Girish Joshi

and then we were quarantine

3 min read

For how many days could I go like that, sleeping late, spending all day talking to my friends on the phone, playing online games, watching the tv shows that never seem to end, and occasionally when I’m tired of everything else, picking up the book from where I left. Reading the story of that idealist Architect, Howard Roark, and everything that was going wrong in his life, and mine. Every night I’d promise myself, not tomorrow, I’ll sleep on time from tomorrow, I’ll build a routine tomorrow. I’ll do things which you can call work from tomorrow. But tomorrow came and it was today, and today was yesterday, but I was all the same. It was late at night and I still felt sleepless. I knew I’d be cursing myself tomorrow, again, and the cycle would continue. For how many days could I live a purposeless life? I thought to myself, as long as this quarantine lasts.

The entire world stood at a standstill because of a novel coronavirus that first infected someone in Wuhan, China who drank bat soup and then went on the world tour to all the countries in the world. The only places where it was not found were the place where they were not looking for it. Coronavirus spread worse than a wildfire, and it would engulf 5-10% of humans that came in contact with it. Nobody knew how to treat it, nobody had a vaccine. The governments around the world closed their universities and offices, and asked their citizens to lock down themselves in homes, and hope that this virus stays away from them. And that’s what everyone did that year. They slept on Monday mornings since there was no work to do. They spent all the days talking to their friends on the phone since their friends had nothing better to do either. They played online games because they couldn’t go out anyway. They watched tv shows when no one was around to give them company. And a few decided to attack their pending reading list. But there was one thing that everybody did, everybody grew closer to their families. Even if they were apart, in two distant cities, with no way to go back home, they called back home four times a day to ask what did you eat? Did you make your bed? How is everyone at home? To share news of hope, that the increase in the number of cases is coming down, that probably someone, far, far away has discovered the cure. News channels mongered fear among masses, yet not all feared some of them knew that what has to end will end anyway. Some of them knew that no amount of worry could predict the future like they knew that no amount of shame could undo the past.

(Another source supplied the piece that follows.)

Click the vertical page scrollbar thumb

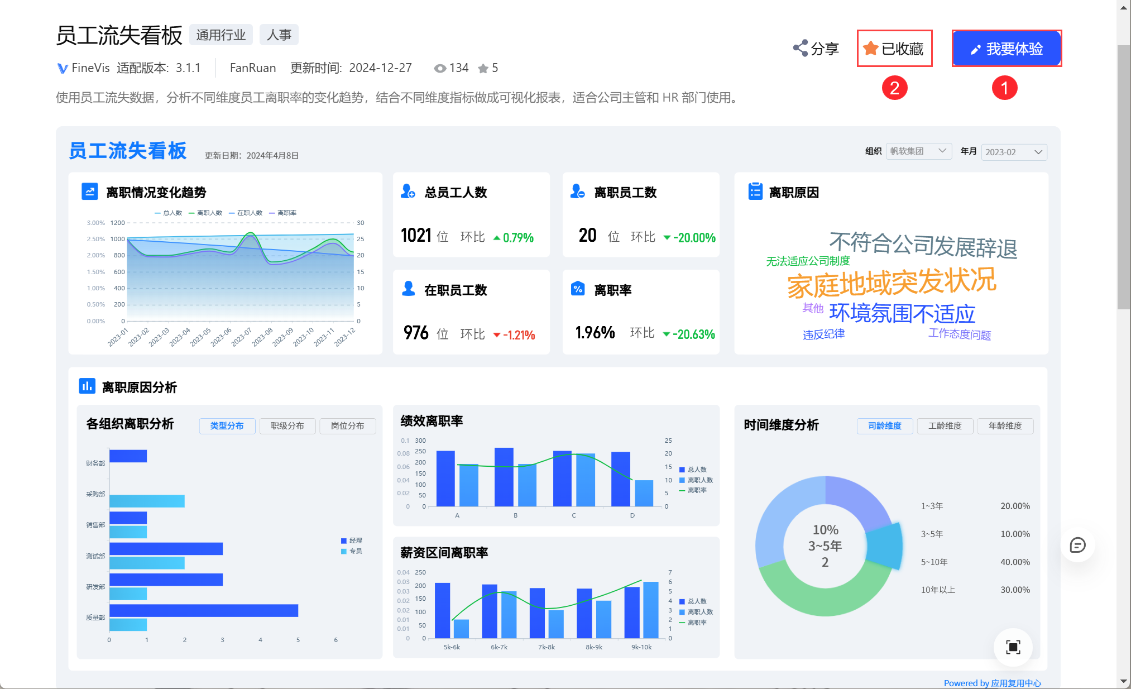coord(1123,176)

If you read history, you’ll start to believe that humans can endure all kinds of hardships. If you read about the pandemics that prevailed before you and I were born, or the wars that man fought for a few inches of land, or about the norms of society that kept lovers away from each other. You’d know, come what may, humans will endure. This time, the hardships were different. This time there were no great wars to be one, there was no one to blame, there was no enemy that we could find. This time all that the warriors were supposed to do was sit on the sofa and serve the time. Now there are many things humans are good at, and more than that there are things in which humans suck. Staying closed in a room with nothing much to do is one of them. And that’s what happened that year. People just kept asking each other, how many days could I go like that.